*** Opening of Dataset ***

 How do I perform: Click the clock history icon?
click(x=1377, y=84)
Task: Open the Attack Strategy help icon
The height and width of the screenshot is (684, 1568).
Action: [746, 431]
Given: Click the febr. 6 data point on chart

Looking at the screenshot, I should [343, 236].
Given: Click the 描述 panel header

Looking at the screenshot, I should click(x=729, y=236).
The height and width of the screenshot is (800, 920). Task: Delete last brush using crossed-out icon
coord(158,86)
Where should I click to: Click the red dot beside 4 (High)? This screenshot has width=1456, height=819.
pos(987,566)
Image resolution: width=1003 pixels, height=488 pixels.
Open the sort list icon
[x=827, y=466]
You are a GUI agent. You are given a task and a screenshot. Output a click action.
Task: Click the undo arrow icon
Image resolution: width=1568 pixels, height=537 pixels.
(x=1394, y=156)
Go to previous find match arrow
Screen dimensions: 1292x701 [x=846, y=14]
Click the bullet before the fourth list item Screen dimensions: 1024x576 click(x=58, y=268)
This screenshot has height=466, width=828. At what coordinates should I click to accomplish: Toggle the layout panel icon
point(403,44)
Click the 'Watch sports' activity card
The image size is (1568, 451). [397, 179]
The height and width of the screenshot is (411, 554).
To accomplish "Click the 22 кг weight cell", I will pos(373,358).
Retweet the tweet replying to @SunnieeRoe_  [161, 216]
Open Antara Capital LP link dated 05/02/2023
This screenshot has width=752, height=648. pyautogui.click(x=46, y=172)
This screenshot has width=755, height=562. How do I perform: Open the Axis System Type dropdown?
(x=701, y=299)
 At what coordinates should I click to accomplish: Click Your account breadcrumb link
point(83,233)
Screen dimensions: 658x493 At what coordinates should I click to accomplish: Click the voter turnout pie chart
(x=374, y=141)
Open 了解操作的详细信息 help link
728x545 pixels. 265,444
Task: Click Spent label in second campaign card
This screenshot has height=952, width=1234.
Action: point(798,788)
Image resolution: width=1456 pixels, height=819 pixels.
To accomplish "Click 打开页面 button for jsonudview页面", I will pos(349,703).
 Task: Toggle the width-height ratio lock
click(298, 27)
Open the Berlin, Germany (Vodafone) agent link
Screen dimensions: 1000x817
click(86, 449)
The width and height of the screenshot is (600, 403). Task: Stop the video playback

*** Close of Dataset ***

**Task directions**
Give back the data above word for word.

**Output**
 How do I perform: Click the clock history icon?
click(x=1377, y=84)
Task: Open the Attack Strategy help icon
The height and width of the screenshot is (684, 1568).
Action: [746, 431]
Given: Click the febr. 6 data point on chart

Looking at the screenshot, I should [343, 236].
Given: Click the 描述 panel header

Looking at the screenshot, I should click(x=729, y=236).
The height and width of the screenshot is (800, 920). Task: Delete last brush using crossed-out icon
coord(158,86)
Where should I click to: Click the red dot beside 4 (High)? This screenshot has width=1456, height=819.
pos(987,566)
Image resolution: width=1003 pixels, height=488 pixels.
Open the sort list icon
[x=827, y=466]
You are a GUI agent. You are given a task and a screenshot. Output a click action.
Task: Click the undo arrow icon
Image resolution: width=1568 pixels, height=537 pixels.
(x=1394, y=156)
Go to previous find match arrow
Screen dimensions: 1292x701 [x=846, y=14]
Click the bullet before the fourth list item Screen dimensions: 1024x576 click(x=58, y=268)
This screenshot has height=466, width=828. At what coordinates should I click to accomplish: Toggle the layout panel icon
point(403,44)
Click the 'Watch sports' activity card
The image size is (1568, 451). [397, 179]
The height and width of the screenshot is (411, 554).
To accomplish "Click the 22 кг weight cell", I will pos(373,358).
Retweet the tweet replying to @SunnieeRoe_  [161, 216]
Open Antara Capital LP link dated 05/02/2023
This screenshot has width=752, height=648. pyautogui.click(x=46, y=172)
This screenshot has width=755, height=562. How do I perform: Open the Axis System Type dropdown?
(x=701, y=299)
 At what coordinates should I click to accomplish: Click Your account breadcrumb link
point(83,233)
Screen dimensions: 658x493 At what coordinates should I click to accomplish: Click the voter turnout pie chart
(x=374, y=141)
Open 了解操作的详细信息 help link
728x545 pixels. 265,444
Task: Click Spent label in second campaign card
This screenshot has height=952, width=1234.
Action: point(798,788)
Image resolution: width=1456 pixels, height=819 pixels.
To accomplish "Click 打开页面 button for jsonudview页面", I will pos(349,703).
 Task: Toggle the width-height ratio lock
click(298, 27)
Open the Berlin, Germany (Vodafone) agent link
Screen dimensions: 1000x817
click(86, 449)
The width and height of the screenshot is (600, 403). Task: Stop the video playback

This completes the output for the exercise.